Co Niemcy wywozili z fabryki? Śmigła helikopterów? Skrzydła samolotów?
– Skrzydła były koloru aluminium. Tiry były bardzo duże, kabina duża. Kilka osób mogło się w niej zmieścić. Skrzydła były postawione na sztorc i były takie długie podpory, żeby się te skrzydła nie przewróciły – wspomina pan Edward.
Dokładnej szerokości skrzydeł Pan Edward określić nie potrafi.
– To było na pojeździe, więc ciężko określić. Ale były grube z przodu, czyli tu gdzie miały być doczepiane, a później robiły się coraz cieńsze – mówi pan Edward Zbierański
Takich fabryk w Wałbrzychu było kilkanaście.
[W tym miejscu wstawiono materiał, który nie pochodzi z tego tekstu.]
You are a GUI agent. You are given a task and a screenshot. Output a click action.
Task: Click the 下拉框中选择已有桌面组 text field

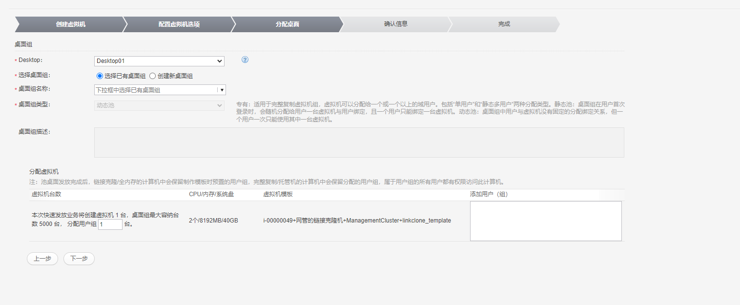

– W miejscu gdzie dziś jest dealer Skody w Wałbrzychu, był taki zakład i z tego co Edward mówi ma to ręce i nogi, ponieważ znaleziono sporo aluminium na tym terenie. Tak samo na zakładzie, który był niżej, gdzie obecnie jest Ronal. W miejscu, w którym teraz jest Skoda był też duży schron podziemny – mówi Tomasz Jurek z Dolnośląskiej Grupy Badawczej.
Pan Edward uzupełnił po części znaną historię.
– Dopisał jakby historię z tymi skrzydłami. My o tym nie wiedzieliśmy. Wiedzieliśmy, że części lotnicze były produkowane w Świebodzicach. Śmigła do samolotów w Mieroszowie, a tu doszła nam ciekawostka, że w Wałbrzychu produkowano skrzydła – mówi Tomek Jurek.
Tomasz Jurek dodaje, że znają człowieka, który odnalazł skrzydło śmigłowca w szopie w Świebodzicach. Co ono tam robiło i w jaki sposób się tam znalazło? To kolejne pytanie, czekające na odpowiedź.